Love In Plain Sight by Jeanie London

Love In Plain Sight by Jeanie London

Author:Jeanie London
Language: eng
Format: epub
Publisher: Harlequin
Published: 2013-09-10T04:00:00+00:00


CHAPTER FOURTEEN

NORMAL PEOPLE PROBABLY didn’t have heart attacks when they found yellow notices taped to their front doors. I wasn’t normal. Not for as long as I could remember, so the sight of that thin sheet of paper made my blood pump and my head dizzy.

I should have known to expect something like this. Today was going to suck no matter what I did.

Reaching for the notice, my hand trembled. My hand that controlled a pencil boldly, or a marker, or a paintbrush. It shook as I took the notice from the door, careful not to take paint with the tape.

The words were handwritten, an artistic scrawl. I did not expect that. My heart pounded so hard I could only hear a loud bump, bump, bump, so I jumped when a voice said, “Rent check bounced. Where’s your aunt?”

Dead, dead, dead.

Spinning toward the person who had caught me unaware, I realized the super had been stalking the floor waiting for someone to come home.

“Working.” The strangled sound that came out of my mouth made him look at me weird.

The superintendent was a thick-featured man with an accent who always smelled like booze. Debbie used to say he probably used vodka as aftershave. If I were sketching him, I would have decked him out like Russian mafia, someone who would get the job done with a lead pipe and his beefy hands. Not sure why that image stuck when he never wore anything but dingy T-shirts and jeans that didn’t cover his butt. To be fair, he was effective at evicting deadbeat tenants.

Which I was not.

But he had startled me, and threw me off. I usually reacted faster, but I didn’t like being surprised.

“Your aunt, she’s working a lot. I never see her.” He waited for me to fill in the blanks.

I shrugged, trying to pull off an act as a stupid kid who didn’t know anything, but I was coming across as nervous. He sensed it. I could tell by the way he narrowed his gaze.

“So there’s no trouble with the money?” he asked. “You and your aunt, you have it to pay the rent?”

“Yes, yes. I don’t know what happened.” That much was true. The money was in Debbie’s account. I transferred it there myself. “I’ll tell her. Something must have happened with the bank. She’ll fix it. Can she give you another check?”

He considered me with his googly eyes, deciding if I was trustworthy. Debbie’s checks had never bounced before. I didn’t know what had happened, but we both knew the bank had already closed.

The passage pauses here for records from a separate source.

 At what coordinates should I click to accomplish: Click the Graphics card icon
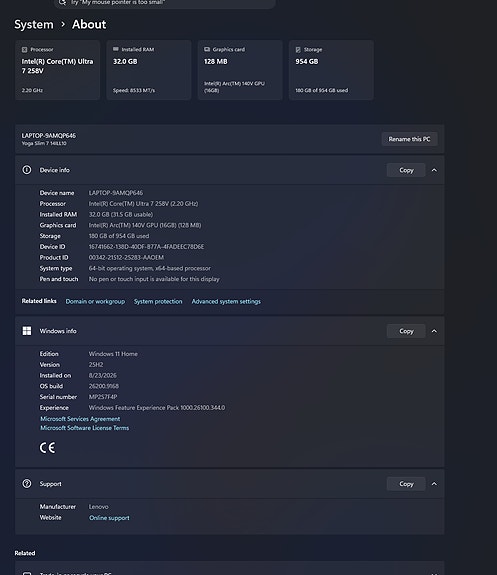(207, 49)
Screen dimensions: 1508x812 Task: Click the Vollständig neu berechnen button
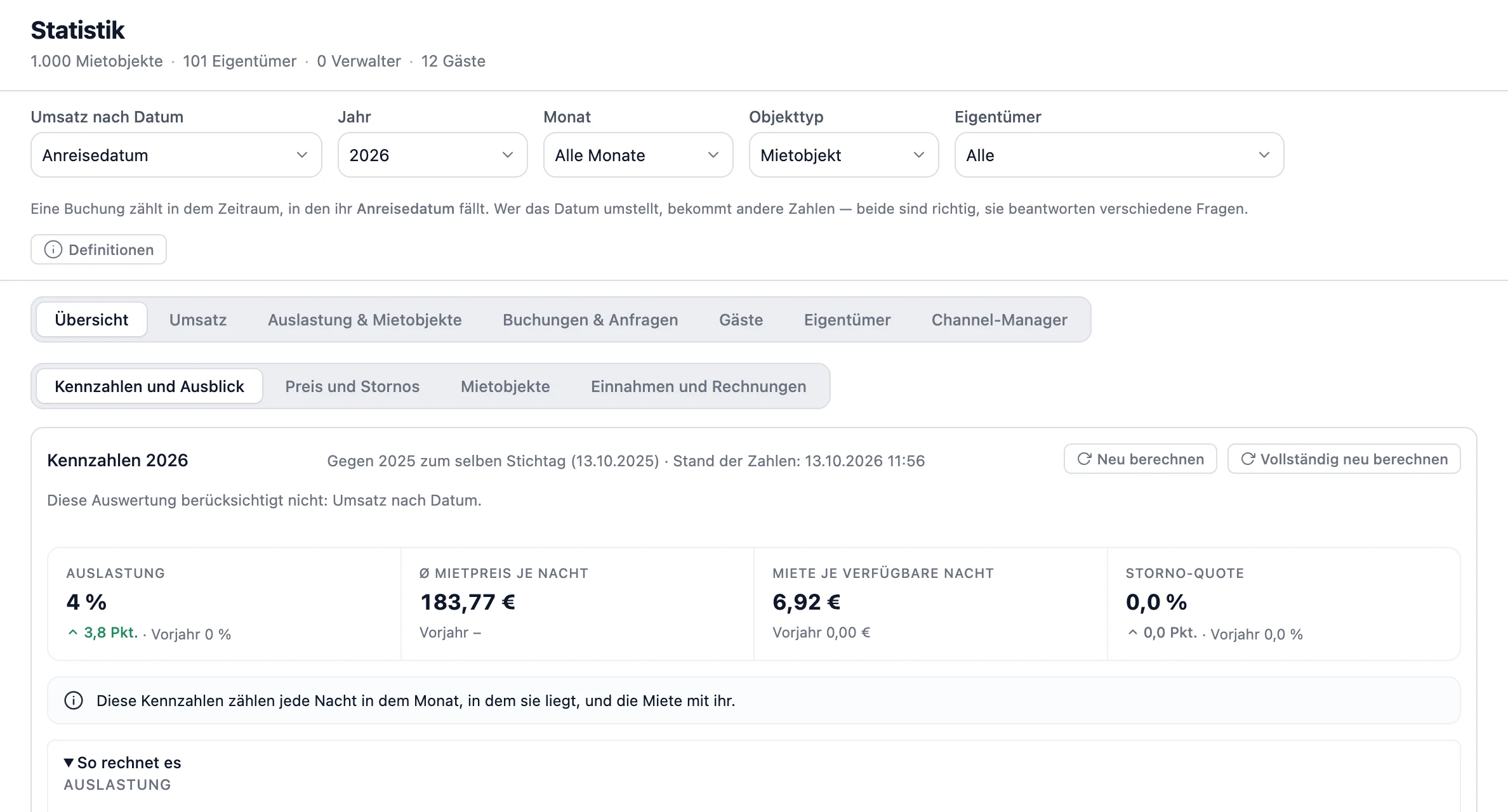coord(1344,459)
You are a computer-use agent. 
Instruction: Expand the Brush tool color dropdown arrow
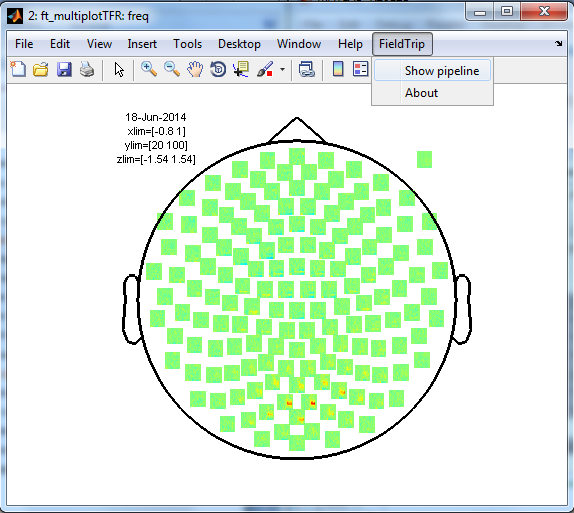[x=282, y=69]
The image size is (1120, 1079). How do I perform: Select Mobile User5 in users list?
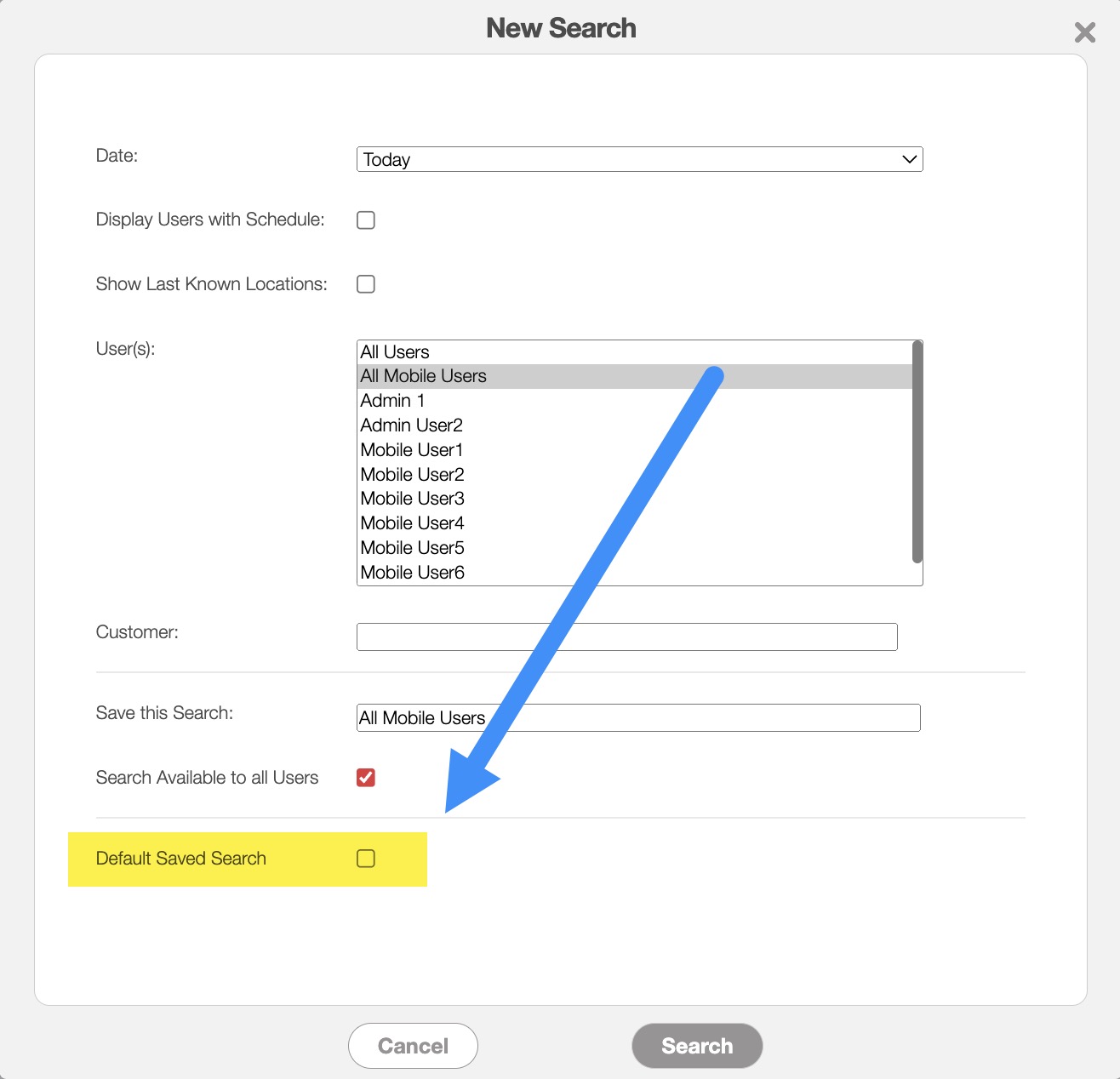pyautogui.click(x=412, y=548)
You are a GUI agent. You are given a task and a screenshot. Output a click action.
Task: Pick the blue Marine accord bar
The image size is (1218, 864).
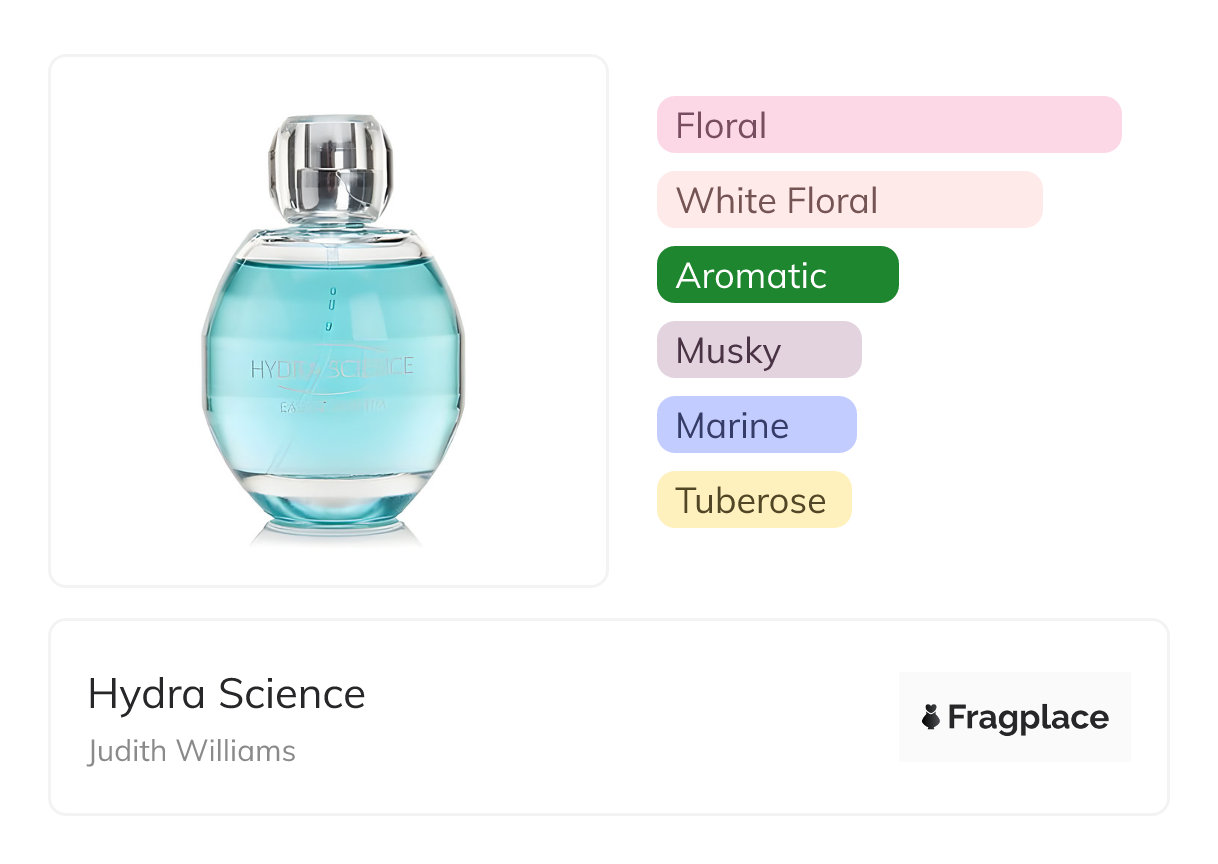tap(756, 425)
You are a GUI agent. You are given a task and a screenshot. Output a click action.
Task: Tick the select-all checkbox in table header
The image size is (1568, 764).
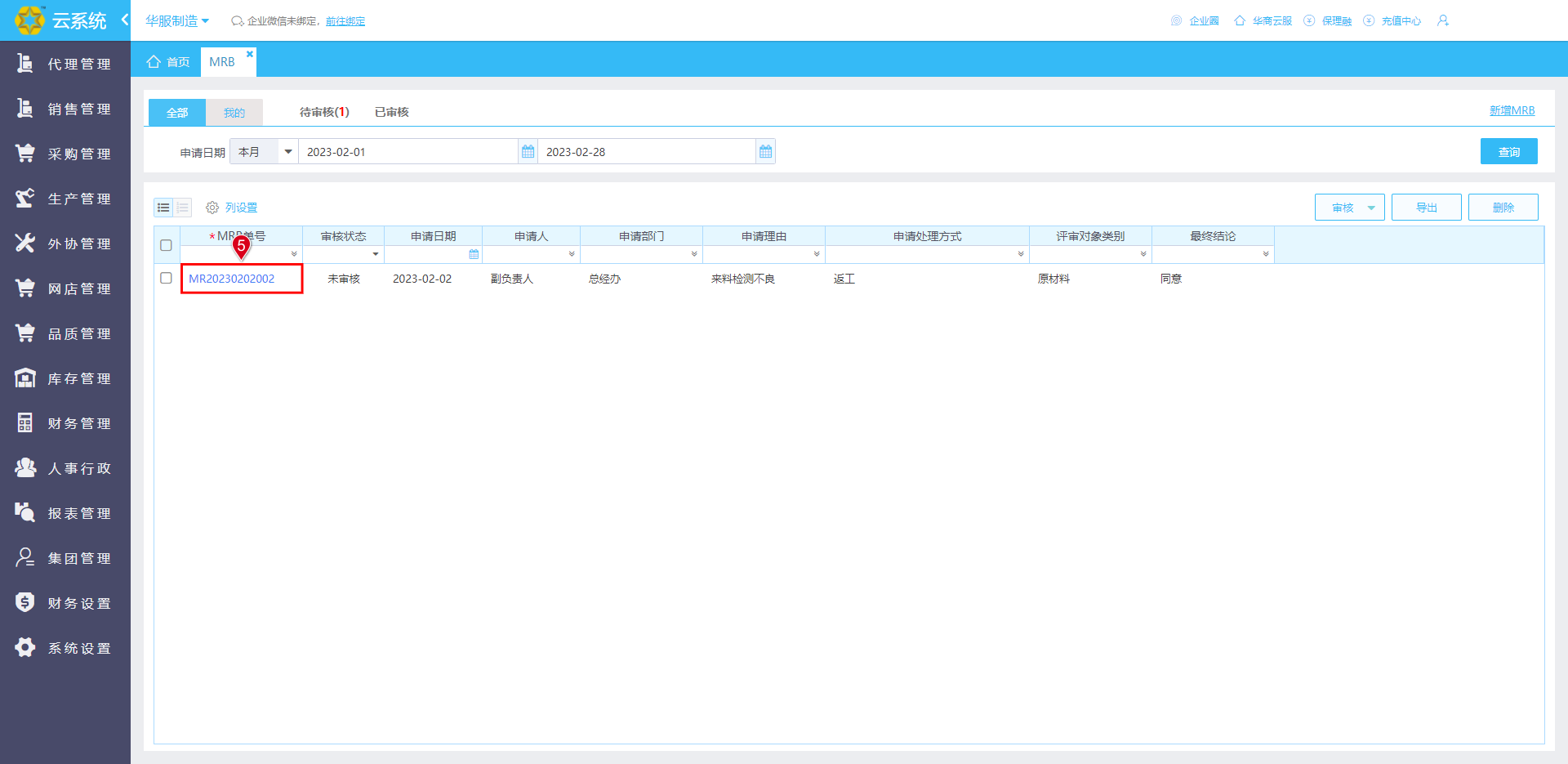[167, 245]
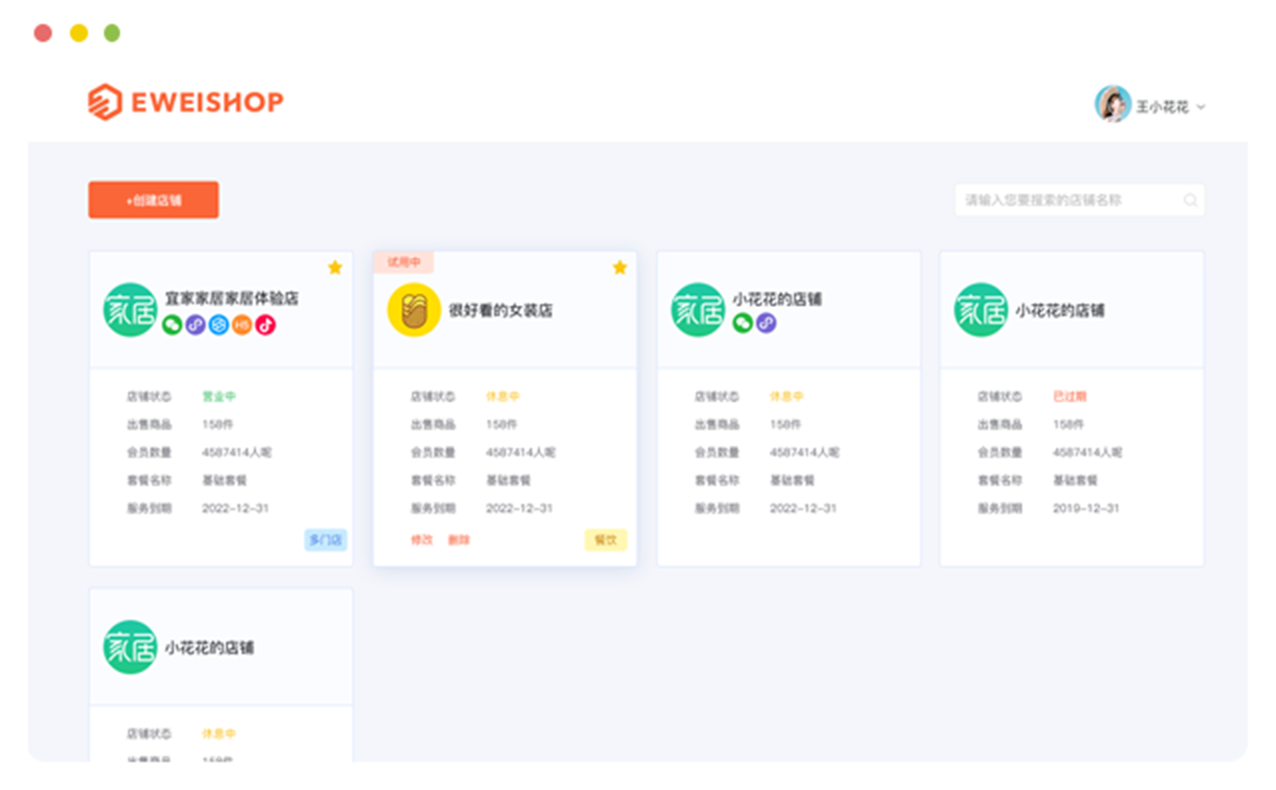Viewport: 1276px width, 790px height.
Task: Toggle star favorite on 宜家家居家居体验店
Action: click(x=335, y=267)
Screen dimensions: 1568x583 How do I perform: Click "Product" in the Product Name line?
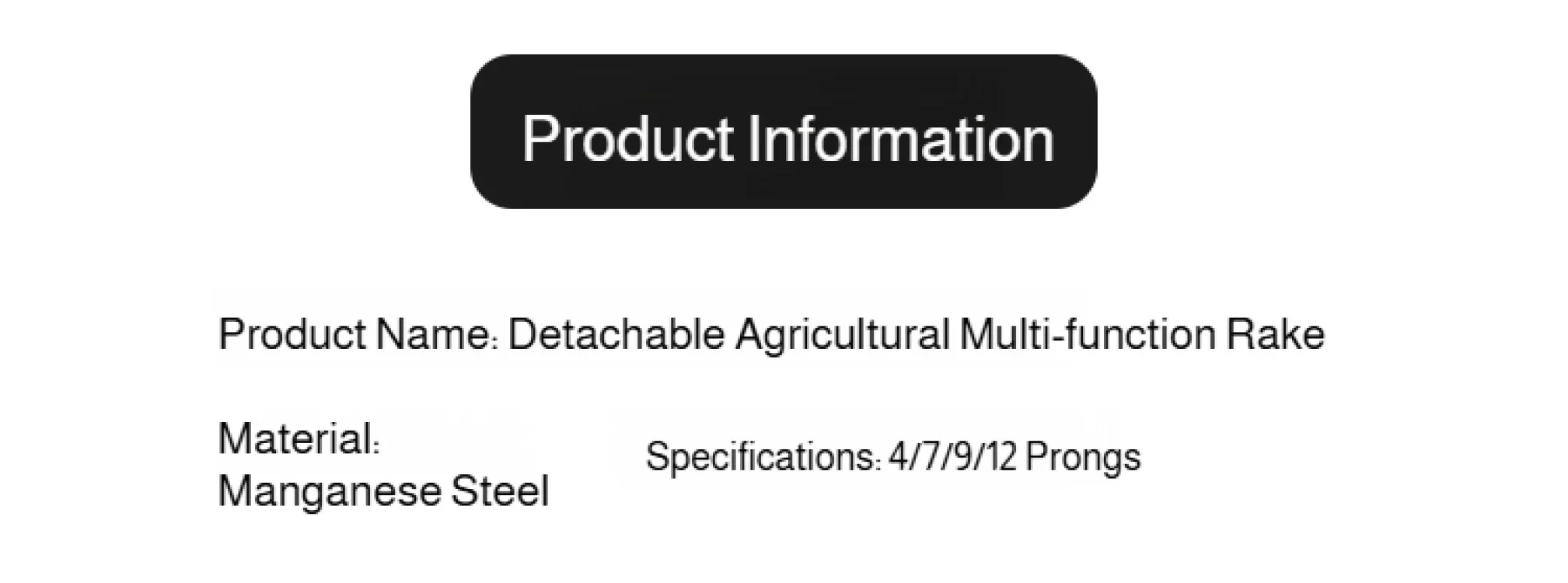coord(292,335)
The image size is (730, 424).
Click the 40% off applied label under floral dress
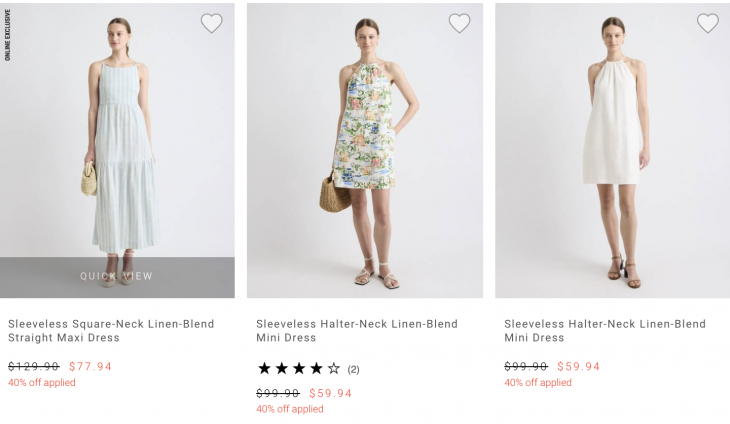(x=290, y=409)
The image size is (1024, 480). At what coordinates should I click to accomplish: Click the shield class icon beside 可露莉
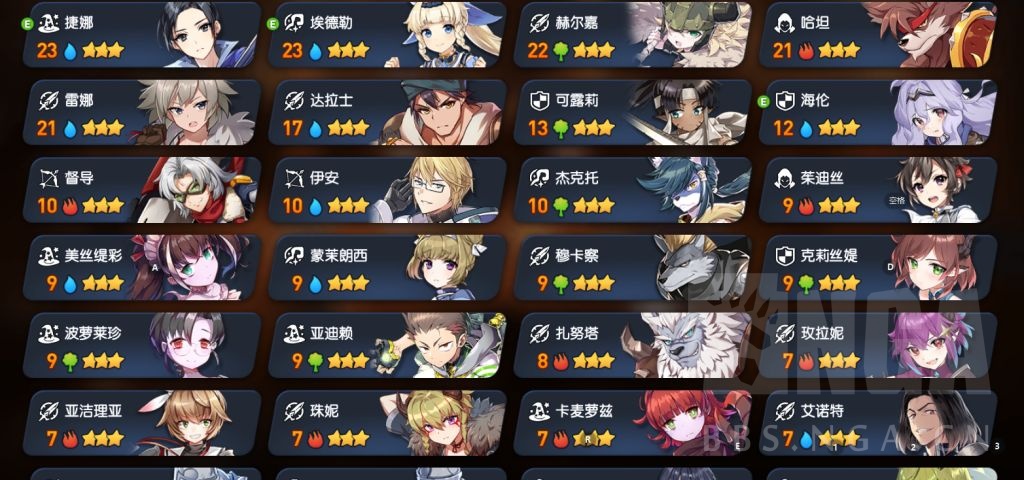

“If the money is there, I’ll tell the bank to put the check through again tomorrow. You owe me thirty dollars for a late fee. If it bounces again, that’ll be another thirty. And your bank will charge you a fee every time also. Better to pay the rent on time.”

That announcement seemed to make him happy. Misery loves company, Debbie used to say. I agreed.

“Do you want a check for the late fee?” I asked.